_Task_
Exact copy, pictures excluded: set down only the lines from the one with "You are a GUI" through the end of the entries, keeping both end lines.

_Collected data_
+--
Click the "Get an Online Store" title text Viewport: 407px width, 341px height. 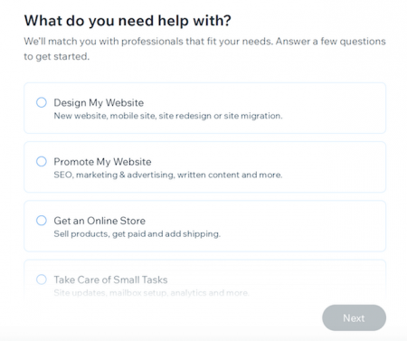[99, 221]
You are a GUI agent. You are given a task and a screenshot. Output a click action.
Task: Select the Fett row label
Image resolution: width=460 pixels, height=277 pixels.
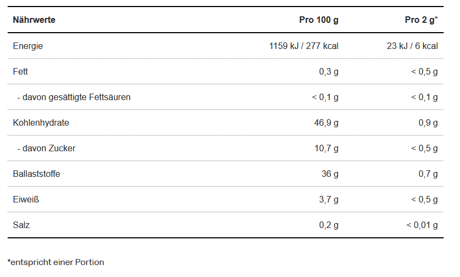(20, 71)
+--
_Exercise response_
You are a GUI agent. You are given a task and a screenshot. Output a click action.
Task: Select the Fett row label
Image resolution: width=460 pixels, height=277 pixels.
(20, 71)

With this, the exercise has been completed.